(Collected data entries)
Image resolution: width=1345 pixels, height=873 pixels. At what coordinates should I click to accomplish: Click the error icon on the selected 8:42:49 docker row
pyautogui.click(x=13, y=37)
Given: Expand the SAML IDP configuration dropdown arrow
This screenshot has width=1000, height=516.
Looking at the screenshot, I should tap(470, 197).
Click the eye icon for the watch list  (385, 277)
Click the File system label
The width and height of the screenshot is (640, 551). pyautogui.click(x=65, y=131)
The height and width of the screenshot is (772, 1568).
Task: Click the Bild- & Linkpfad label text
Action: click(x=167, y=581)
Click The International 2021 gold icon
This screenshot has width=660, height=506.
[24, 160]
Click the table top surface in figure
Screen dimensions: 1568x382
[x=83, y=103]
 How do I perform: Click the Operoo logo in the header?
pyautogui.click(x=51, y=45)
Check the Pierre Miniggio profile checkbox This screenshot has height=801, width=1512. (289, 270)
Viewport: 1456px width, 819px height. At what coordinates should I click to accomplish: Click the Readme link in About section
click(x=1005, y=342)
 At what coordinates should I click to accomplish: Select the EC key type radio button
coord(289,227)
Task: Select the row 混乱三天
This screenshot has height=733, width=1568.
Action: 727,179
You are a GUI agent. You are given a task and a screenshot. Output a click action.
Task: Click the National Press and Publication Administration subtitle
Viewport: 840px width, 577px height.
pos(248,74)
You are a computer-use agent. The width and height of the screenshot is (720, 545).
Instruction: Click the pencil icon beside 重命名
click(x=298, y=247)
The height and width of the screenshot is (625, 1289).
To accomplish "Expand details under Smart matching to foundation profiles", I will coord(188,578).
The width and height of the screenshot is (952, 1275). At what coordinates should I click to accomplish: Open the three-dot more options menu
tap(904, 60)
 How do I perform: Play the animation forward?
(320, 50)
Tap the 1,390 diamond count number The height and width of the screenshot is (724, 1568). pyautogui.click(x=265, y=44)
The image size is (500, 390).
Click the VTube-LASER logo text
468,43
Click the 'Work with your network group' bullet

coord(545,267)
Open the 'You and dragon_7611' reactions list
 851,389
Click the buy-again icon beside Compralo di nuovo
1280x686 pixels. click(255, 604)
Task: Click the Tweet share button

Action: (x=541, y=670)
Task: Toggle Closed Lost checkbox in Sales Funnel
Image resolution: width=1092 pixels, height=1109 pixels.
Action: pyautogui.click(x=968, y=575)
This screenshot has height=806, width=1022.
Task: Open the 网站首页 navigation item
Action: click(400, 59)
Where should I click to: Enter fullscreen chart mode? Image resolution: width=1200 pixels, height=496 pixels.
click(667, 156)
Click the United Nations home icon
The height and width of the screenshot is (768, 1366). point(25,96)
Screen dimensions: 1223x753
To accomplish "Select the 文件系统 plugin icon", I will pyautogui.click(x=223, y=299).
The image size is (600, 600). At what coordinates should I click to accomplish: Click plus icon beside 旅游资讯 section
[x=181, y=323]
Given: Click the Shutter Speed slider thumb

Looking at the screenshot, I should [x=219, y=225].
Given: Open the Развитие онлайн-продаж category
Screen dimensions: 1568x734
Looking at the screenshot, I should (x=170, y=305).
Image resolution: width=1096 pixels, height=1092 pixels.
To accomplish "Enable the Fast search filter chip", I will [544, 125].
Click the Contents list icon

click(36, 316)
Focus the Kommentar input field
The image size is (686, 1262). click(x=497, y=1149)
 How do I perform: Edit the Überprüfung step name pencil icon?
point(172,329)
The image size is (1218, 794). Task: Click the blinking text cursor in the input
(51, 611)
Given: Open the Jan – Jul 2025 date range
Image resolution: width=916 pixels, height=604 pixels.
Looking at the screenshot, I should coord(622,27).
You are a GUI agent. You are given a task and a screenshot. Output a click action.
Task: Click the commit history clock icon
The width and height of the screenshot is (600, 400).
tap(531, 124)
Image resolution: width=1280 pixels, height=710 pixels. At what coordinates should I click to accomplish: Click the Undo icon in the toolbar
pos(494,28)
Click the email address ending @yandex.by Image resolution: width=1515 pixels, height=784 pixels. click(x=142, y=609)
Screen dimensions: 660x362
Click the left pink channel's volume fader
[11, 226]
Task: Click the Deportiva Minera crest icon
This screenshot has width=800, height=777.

_Prompt_: State how many lines of the records above contain the word "checkbox", and give only that number.

_Response to the task_: 2